**EXERCISE BRIEF**
What is the number of lines below that include "label"? Give that number alone.

**RECORDS PROVIDED**
+ + +
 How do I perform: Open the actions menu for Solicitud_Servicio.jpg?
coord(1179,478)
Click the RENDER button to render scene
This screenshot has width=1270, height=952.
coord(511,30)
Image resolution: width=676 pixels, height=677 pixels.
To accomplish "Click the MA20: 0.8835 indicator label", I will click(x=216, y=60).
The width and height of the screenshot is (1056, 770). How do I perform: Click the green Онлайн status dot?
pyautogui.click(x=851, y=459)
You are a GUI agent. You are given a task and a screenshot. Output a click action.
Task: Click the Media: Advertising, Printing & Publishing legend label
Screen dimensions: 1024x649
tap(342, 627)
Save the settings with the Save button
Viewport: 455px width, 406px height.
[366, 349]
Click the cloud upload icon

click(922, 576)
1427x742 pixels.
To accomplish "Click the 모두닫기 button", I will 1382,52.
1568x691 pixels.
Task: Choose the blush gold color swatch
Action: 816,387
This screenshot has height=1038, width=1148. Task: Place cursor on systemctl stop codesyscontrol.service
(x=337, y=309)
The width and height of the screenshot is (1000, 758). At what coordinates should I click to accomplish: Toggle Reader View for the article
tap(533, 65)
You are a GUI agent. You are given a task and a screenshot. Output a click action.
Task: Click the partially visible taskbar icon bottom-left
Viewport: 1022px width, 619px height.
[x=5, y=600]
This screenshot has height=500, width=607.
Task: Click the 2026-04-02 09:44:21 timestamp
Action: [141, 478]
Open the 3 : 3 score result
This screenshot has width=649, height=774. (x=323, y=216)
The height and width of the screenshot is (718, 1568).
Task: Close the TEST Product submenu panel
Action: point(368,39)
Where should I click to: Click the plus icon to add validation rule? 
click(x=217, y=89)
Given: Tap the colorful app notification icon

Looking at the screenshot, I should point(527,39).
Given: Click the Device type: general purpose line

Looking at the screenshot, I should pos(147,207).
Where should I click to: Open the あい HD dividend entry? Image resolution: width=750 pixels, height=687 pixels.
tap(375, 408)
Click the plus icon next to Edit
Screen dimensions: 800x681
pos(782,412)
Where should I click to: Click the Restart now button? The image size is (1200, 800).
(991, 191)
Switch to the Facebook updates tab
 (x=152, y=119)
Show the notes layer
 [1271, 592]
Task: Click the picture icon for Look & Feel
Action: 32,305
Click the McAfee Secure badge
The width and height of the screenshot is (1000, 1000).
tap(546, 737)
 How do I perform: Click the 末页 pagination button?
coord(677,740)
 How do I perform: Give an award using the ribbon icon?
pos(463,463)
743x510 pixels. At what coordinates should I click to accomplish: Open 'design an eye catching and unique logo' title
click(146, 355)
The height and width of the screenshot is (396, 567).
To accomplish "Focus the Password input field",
+ + +
**REPLY**
2